* **Written task**:
Recast the records below as a JSON list of strings, with each line as one string and blank lines omitted.

* **Data for processing**:
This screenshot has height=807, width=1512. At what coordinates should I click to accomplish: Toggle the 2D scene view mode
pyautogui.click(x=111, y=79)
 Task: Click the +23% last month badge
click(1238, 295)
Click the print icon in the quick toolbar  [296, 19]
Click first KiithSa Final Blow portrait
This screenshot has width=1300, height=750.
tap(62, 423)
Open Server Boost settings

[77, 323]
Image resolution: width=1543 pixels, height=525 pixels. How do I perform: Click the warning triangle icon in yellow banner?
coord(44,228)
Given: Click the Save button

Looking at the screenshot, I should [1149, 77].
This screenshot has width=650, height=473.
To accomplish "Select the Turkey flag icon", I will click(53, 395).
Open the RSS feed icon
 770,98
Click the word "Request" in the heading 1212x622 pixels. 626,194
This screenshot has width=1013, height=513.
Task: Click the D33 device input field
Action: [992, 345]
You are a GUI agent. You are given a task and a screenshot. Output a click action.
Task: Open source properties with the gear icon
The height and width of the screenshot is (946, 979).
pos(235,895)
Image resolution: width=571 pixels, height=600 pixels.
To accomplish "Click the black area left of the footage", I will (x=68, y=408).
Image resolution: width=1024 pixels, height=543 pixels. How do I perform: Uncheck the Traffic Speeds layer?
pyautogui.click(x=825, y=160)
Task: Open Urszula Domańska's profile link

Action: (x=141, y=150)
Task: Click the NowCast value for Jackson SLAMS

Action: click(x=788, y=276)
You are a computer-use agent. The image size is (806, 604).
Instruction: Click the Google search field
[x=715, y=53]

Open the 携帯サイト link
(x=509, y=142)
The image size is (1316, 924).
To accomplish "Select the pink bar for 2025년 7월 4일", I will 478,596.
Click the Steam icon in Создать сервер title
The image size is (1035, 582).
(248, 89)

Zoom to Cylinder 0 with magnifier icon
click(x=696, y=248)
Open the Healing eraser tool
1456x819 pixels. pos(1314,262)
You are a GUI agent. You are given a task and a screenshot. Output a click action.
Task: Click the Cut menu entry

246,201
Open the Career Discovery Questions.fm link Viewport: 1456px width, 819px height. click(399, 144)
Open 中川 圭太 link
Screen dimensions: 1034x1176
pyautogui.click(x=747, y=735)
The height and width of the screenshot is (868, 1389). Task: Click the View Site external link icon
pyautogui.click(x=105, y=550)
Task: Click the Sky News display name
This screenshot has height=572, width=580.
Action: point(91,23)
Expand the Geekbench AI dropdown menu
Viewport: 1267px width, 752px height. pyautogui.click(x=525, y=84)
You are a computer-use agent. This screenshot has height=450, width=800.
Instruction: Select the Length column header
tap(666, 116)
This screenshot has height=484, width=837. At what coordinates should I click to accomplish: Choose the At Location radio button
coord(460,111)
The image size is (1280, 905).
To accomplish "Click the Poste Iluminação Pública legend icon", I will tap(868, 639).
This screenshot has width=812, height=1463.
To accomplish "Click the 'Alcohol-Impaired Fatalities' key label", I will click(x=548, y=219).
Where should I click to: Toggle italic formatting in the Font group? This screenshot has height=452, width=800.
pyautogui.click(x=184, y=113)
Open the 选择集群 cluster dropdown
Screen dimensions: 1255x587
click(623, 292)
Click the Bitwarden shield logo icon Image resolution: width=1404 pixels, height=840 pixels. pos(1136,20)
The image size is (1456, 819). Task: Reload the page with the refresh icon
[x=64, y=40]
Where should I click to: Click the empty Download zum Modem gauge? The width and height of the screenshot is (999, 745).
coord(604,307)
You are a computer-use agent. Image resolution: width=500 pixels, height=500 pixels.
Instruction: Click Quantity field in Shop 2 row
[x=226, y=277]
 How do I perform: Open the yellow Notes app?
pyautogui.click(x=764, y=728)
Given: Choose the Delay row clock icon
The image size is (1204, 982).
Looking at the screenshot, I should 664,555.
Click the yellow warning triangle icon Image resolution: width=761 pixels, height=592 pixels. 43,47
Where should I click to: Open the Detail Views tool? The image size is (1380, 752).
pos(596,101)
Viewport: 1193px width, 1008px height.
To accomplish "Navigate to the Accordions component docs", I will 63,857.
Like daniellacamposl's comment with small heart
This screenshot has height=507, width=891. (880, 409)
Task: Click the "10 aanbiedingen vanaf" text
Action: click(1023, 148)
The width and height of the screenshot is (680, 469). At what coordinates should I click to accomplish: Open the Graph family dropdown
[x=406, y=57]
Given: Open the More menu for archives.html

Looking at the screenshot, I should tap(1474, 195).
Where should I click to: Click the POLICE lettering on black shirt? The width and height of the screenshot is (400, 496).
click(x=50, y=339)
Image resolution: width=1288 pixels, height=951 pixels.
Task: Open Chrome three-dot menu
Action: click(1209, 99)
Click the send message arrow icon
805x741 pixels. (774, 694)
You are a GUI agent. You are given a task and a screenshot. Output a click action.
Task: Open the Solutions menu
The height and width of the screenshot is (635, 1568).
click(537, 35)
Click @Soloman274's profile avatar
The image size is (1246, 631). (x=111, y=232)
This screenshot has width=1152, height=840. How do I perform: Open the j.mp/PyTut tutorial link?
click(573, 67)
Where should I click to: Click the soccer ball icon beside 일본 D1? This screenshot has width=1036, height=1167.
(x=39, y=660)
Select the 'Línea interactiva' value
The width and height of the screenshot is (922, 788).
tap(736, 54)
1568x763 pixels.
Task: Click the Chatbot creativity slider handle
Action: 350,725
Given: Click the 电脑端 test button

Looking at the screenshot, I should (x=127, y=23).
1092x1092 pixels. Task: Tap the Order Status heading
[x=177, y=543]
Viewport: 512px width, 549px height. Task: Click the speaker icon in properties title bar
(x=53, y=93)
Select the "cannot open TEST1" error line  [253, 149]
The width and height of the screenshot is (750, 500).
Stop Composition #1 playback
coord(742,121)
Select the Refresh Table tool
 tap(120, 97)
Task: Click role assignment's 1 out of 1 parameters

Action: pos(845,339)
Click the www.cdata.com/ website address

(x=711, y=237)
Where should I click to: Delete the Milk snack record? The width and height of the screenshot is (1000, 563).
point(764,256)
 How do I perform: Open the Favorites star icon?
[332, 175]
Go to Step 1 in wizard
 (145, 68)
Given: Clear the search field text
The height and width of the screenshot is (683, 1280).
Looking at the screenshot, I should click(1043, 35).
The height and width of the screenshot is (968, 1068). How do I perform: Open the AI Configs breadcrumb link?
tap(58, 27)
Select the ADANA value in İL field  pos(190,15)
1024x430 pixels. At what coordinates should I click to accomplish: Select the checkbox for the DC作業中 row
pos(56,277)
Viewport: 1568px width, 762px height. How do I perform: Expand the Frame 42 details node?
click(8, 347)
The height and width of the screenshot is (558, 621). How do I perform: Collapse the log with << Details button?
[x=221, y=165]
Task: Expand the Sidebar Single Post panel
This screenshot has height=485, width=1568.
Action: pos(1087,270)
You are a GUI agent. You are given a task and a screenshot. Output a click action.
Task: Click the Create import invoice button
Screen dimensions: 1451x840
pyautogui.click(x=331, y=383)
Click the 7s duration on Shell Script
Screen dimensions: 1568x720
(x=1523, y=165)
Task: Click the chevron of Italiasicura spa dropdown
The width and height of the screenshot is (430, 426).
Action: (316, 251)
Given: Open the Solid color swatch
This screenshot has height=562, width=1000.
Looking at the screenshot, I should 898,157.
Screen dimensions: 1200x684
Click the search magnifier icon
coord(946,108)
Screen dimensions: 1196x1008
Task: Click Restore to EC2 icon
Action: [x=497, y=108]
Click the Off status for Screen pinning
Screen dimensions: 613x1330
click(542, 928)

* **Expected answer**:
[
  "This screenshot has height=807, width=1512. At what coordinates should I click to accomplish: Toggle the 2D scene view mode",
  "pyautogui.click(x=111, y=79)",
  " Task: Click the +23% last month badge",
  "click(1238, 295)",
  "Click the print icon in the quick toolbar  [296, 19]",
  "Click first KiithSa Final Blow portrait",
  "This screenshot has width=1300, height=750.",
  "tap(62, 423)",
  "Open Server Boost settings",
  "[77, 323]",
  "Image resolution: width=1543 pixels, height=525 pixels. How do I perform: Click the warning triangle icon in yellow banner?",
  "coord(44,228)",
  "Given: Click the Save button",
  "Looking at the screenshot, I should [1149, 77].",
  "This screenshot has width=650, height=473.",
  "To accomplish \"Select the Turkey flag icon\", I will click(53, 395).",
  "Open the RSS feed icon",
  " 770,98",
  "Click the word \"Request\" in the heading 1212x622 pixels. 626,194",
  "This screenshot has width=1013, height=513.",
  "Task: Click the D33 device input field",
  "Action: [992, 345]",
  "You are a GUI agent. You are given a task and a screenshot. Output a click action.",
  "Task: Open source properties with the gear icon",
  "The height and width of the screenshot is (946, 979).",
  "pos(235,895)",
  "Image resolution: width=571 pixels, height=600 pixels.",
  "To accomplish \"Click the black area left of the footage\", I will (x=68, y=408).",
  "Image resolution: width=1024 pixels, height=543 pixels. How do I perform: Uncheck the Traffic Speeds layer?",
  "pyautogui.click(x=825, y=160)",
  "Task: Open Urszula Domańska's profile link",
  "Action: (x=141, y=150)",
  "Task: Click the NowCast value for Jackson SLAMS",
  "Action: click(x=788, y=276)",
  "You are a computer-use agent. The image size is (806, 604).",
  "Instruction: Click the Google search field",
  "[x=715, y=53]",
  "Open the 携帯サイト link",
  "(x=509, y=142)",
  "The image size is (1316, 924).",
  "To accomplish \"Select the pink bar for 2025년 7월 4일\", I will 478,596.",
  "Click the Steam icon in Создать сервер title",
  "The image size is (1035, 582).",
  "(248, 89)",
  "Zoom to Cylinder 0 with magnifier icon",
  "click(x=696, y=248)",
  "Open the Healing eraser tool",
  "1456x819 pixels. pos(1314,262)",
  "You are a GUI agent. You are given a task and a screenshot. Output a click action.",
  "Task: Click the Cut menu entry",
  "246,201",
  "Open the Career Discovery Questions.fm link Viewport: 1456px width, 819px height. click(399, 144)",
  "Open 中川 圭太 link",
  "Screen dimensions: 1034x1176",
  "pyautogui.click(x=747, y=735)",
  "The height and width of the screenshot is (868, 1389). Task: Click the View Site external link icon",
  "pyautogui.click(x=105, y=550)",
  "Task: Click the Sky News display name",
  "This screenshot has height=572, width=580.",
  "Action: point(91,23)",
  "Expand the Geekbench AI dropdown menu",
  "Viewport: 1267px width, 752px height. pyautogui.click(x=525, y=84)",
  "You are a computer-use agent. This screenshot has height=450, width=800.",
  "Instruction: Select the Length column header",
  "tap(666, 116)",
  "This screenshot has height=484, width=837. At what coordinates should I click to accomplish: Choose the At Location radio button",
  "coord(460,111)",
  "The image size is (1280, 905).",
  "To accomplish \"Click the Poste Iluminação Pública legend icon\", I will tap(868, 639).",
  "This screenshot has width=812, height=1463.",
  "To accomplish \"Click the 'Alcohol-Impaired Fatalities' key label\", I will click(x=548, y=219).",
  "Where should I click to: Toggle italic formatting in the Font group? This screenshot has height=452, width=800.",
  "pyautogui.click(x=184, y=113)",
  "Open the 选择集群 cluster dropdown",
  "Screen dimensions: 1255x587",
  "click(623, 292)",
  "Click the Bitwarden shield logo icon Image resolution: width=1404 pixels, height=840 pixels. pos(1136,20)",
  "The image size is (1456, 819). Task: Reload the page with the refresh icon",
  "[x=64, y=40]",
  "Where should I click to: Click the empty Download zum Modem gauge? The width and height of the screenshot is (999, 745).",
  "coord(604,307)",
  "You are a computer-use agent. Image resolution: width=500 pixels, height=500 pixels.",
  "Instruction: Click Quantity field in Shop 2 row",
  "[x=226, y=277]",
  " How do I perform: Open the yellow Notes app?",
  "pyautogui.click(x=764, y=728)",
  "Given: Choose the Delay row clock icon",
  "The image size is (1204, 982).",
  "Looking at the screenshot, I should 664,555.",
  "Click the yellow warning triangle icon Image resolution: width=761 pixels, height=592 pixels. 43,47",
  "Where should I click to: Open the Detail Views tool? The image size is (1380, 752).",
  "pos(596,101)",
  "Viewport: 1193px width, 1008px height.",
  "To accomplish \"Navigate to the Accordions component docs\", I will 63,857.",
  "Like daniellacamposl's comment with small heart",
  "This screenshot has height=507, width=891. (880, 409)",
  "Task: Click the \"10 aanbiedingen vanaf\" text",
  "Action: click(1023, 148)",
  "The width and height of the screenshot is (680, 469). At what coordinates should I click to accomplish: Open the Graph family dropdown",
  "[x=406, y=57]",
  "Given: Open the More menu for archives.html",
  "Looking at the screenshot, I should tap(1474, 195).",
  "Where should I click to: Click the POLICE lettering on black shirt? The width and height of the screenshot is (400, 496).",
  "click(x=50, y=339)",
  "Image resolution: width=1288 pixels, height=951 pixels.",
  "Task: Open Chrome three-dot menu",
  "Action: click(1209, 99)",
  "Click the send message arrow icon",
  "805x741 pixels. (774, 694)",
  "You are a GUI agent. You are given a task and a screenshot. Output a click action.",
  "Task: Open the Solutions menu",
  "The height and width of the screenshot is (635, 1568).",
  "click(537, 35)",
  "Click @Soloman274's profile avatar",
  "The image size is (1246, 631). (x=111, y=232)",
  "This screenshot has width=1152, height=840. How do I perform: Open the j.mp/PyTut tutorial link?",
  "click(573, 67)",
  "Where should I click to: Click the soccer ball icon beside 일본 D1? This screenshot has width=1036, height=1167.",
  "(x=39, y=660)",
  "Select the 'Línea interactiva' value",
  "The width and height of the screenshot is (922, 788).",
  "tap(736, 54)",
  "1568x763 pixels.",
  "Task: Click the Chatbot creativity slider handle",
  "Action: 350,725",
  "Given: Click the 电脑端 test button",
  "Looking at the screenshot, I should (x=127, y=23).",
  "1092x1092 pixels. Task: Tap the Order Status heading",
  "[x=177, y=543]",
  "Viewport: 512px width, 549px height. Task: Click the speaker icon in properties title bar",
  "(x=53, y=93)",
  "Select the \"cannot open TEST1\" error line  [253, 149]",
  "The width and height of the screenshot is (750, 500).",
  "Stop Composition #1 playback",
  "coord(742,121)",
  "Select the Refresh Table tool",
  " tap(120, 97)",
  "Task: Click role assignment's 1 out of 1 parameters",
  "Action: pos(845,339)",
  "Click the www.cdata.com/ website address",
  "(x=711, y=237)",
  "Where should I click to: Delete the Milk snack record? The width and height of the screenshot is (1000, 563).",
  "point(764,256)",
  " How do I perform: Open the Favorites star icon?",
  "[332, 175]",
  "Go to Step 1 in wizard",
  " (145, 68)",
  "Given: Clear the search field text",
  "The height and width of the screenshot is (683, 1280).",
  "Looking at the screenshot, I should click(1043, 35).",
  "The height and width of the screenshot is (968, 1068). How do I perform: Open the AI Configs breadcrumb link?",
  "tap(58, 27)",
  "Select the ADANA value in İL field  pos(190,15)",
  "1024x430 pixels. At what coordinates should I click to accomplish: Select the checkbox for the DC作業中 row",
  "pos(56,277)",
  "Viewport: 1568px width, 762px height. How do I perform: Expand the Frame 42 details node?",
  "click(8, 347)",
  "The height and width of the screenshot is (558, 621). How do I perform: Collapse the log with << Details button?",
  "[x=221, y=165]",
  "Task: Expand the Sidebar Single Post panel",
  "This screenshot has height=485, width=1568.",
  "Action: pos(1087,270)",
  "You are a GUI agent. You are given a task and a screenshot. Output a click action.",
  "Task: Click the Create import invoice button",
  "Screen dimensions: 1451x840",
  "pyautogui.click(x=331, y=383)",
  "Click the 7s duration on Shell Script",
  "Screen dimensions: 1568x720",
  "(x=1523, y=165)",
  "Task: Click the chevron of Italiasicura spa dropdown",
  "The width and height of the screenshot is (430, 426).",
  "Action: (316, 251)",
  "Given: Open the Solid color swatch",
  "This screenshot has height=562, width=1000.",
  "Looking at the screenshot, I should 898,157.",
  "Screen dimensions: 1200x684",
  "Click the search magnifier icon",
  "coord(946,108)",
  "Screen dimensions: 1196x1008",
  "Task: Click Restore to EC2 icon",
  "Action: [x=497, y=108]",
  "Click the Off status for Screen pinning",
  "Screen dimensions: 613x1330",
  "click(542, 928)"
]